_Assignment_
Pictures aside, every line of the listing should be given again exactly.

_Data_
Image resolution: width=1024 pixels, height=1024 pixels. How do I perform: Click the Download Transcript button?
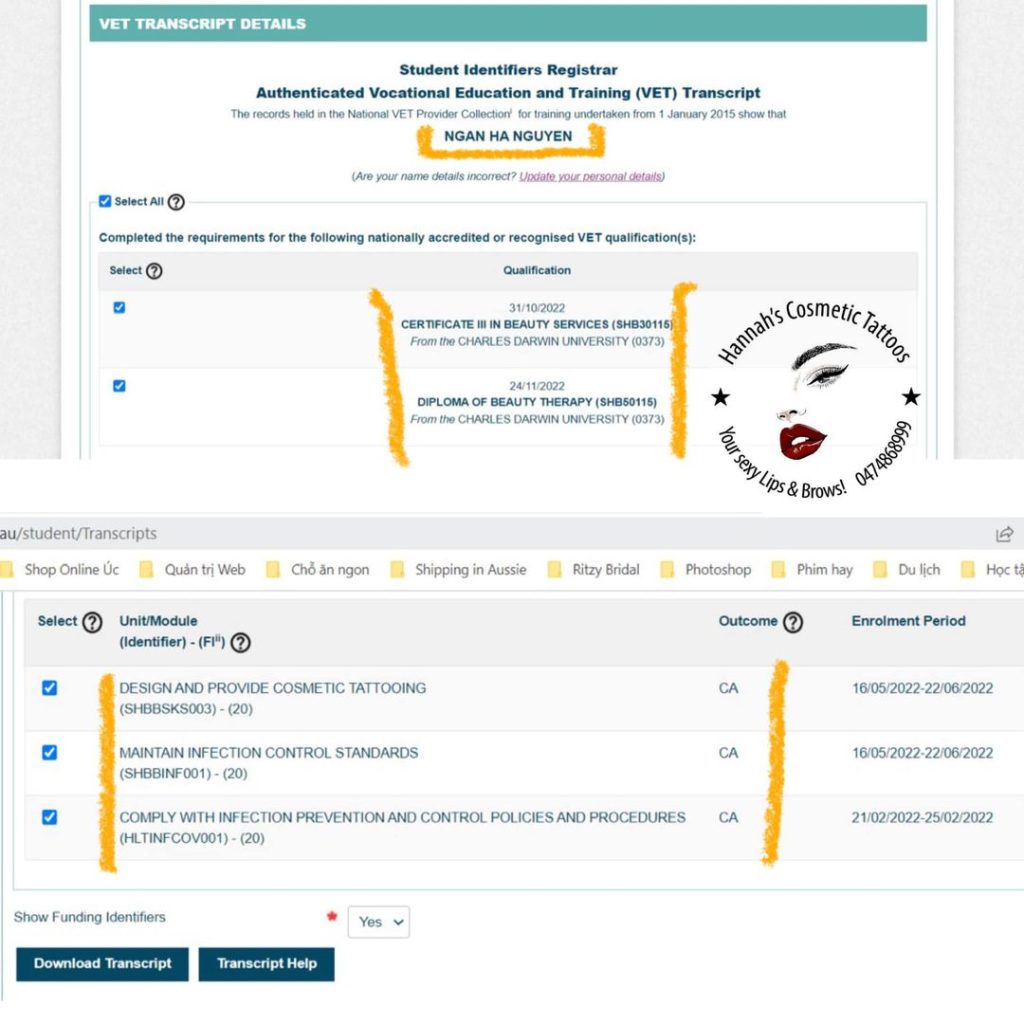point(102,964)
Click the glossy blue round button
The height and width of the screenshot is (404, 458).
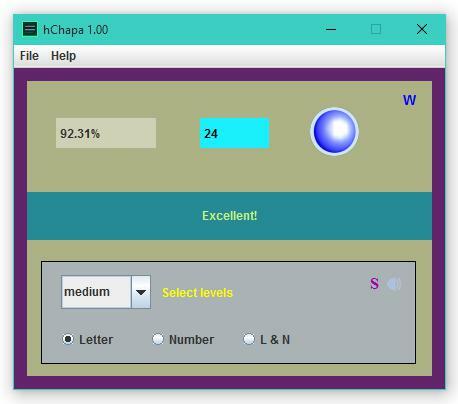pos(334,131)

_Your response_
Image resolution: width=1024 pixels, height=1024 pixels. How do I perform: Click the Download Transcript button?
point(102,964)
Click the glossy blue round button
The height and width of the screenshot is (404, 458).
pos(334,131)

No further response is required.